Severe wounds are an urgent, unaddressed health need in resource-constrained settings. The incidence of these wounds exceeds 110 million worldwide and is growing due to an increase in diseases associated with chronic wounds—diabetes, cardiovascular disease, and obesity—and an aging global population. In the U.S., conservative estimates exceed $28 billion spent each year treating chronic wounds as a primary diagnosis. In developing world settings, etiological factors that lead to severe wounds are compounded by parasitic, bacterial, viral exposure, and road accidents. In both developed and developing world settings, these open wounds are an enormous cause of morbidity and impose a significant financial burden on patients and their families, especially as non-healing wounds may lead to prolonged disability and prevent a return to employment. The negative socio-economic impact of a chronic wound places a strain on the individual, family, and healthcare system. Without access to adequate wound care treatment in resource-constrained settings, patients suffer from long and costly healing processes. Quality of life is worsened by pain, emotional stress, impaired physical mobility, and often isolation.
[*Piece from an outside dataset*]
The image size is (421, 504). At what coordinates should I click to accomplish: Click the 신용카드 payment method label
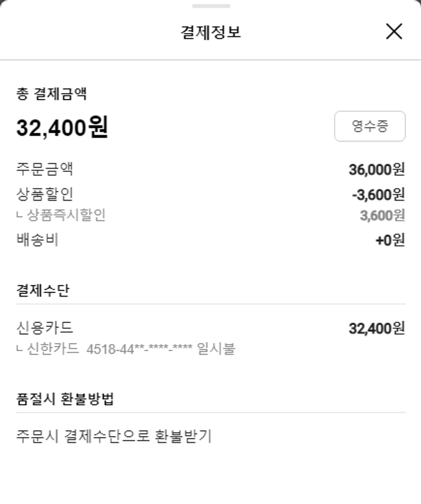[45, 328]
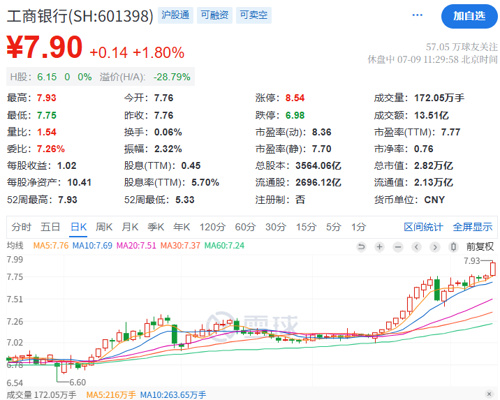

Direct healthcare costs and opportunity costs in an absence from work and/or loss of employment can devastate a patient's entire family. Hospital systems, outpatient facilities, and home-care settings are burdened with overcrowding and excessive resource requirements.
Therapeutic challenges in wound healing amplify this devastating crisis. Highly orchestrated and specialized procedures are required to treat these chronic wounds. This dynamic process involves the removal of debris, control of infection, reduction of inflammation to clear the area for angiogenesis, deposition of granulation tissue, wound contraction and maturation—a sequence leading to repair and closure. A failure in just one step of this complex process may inhibit healing progression. Neglect present in wound care can lead to further morbidity and increase mortality rates. The cascade effect from infection to systemic complications, extensive hospitalization, amputation and death is inevitable if there is no effective intervention.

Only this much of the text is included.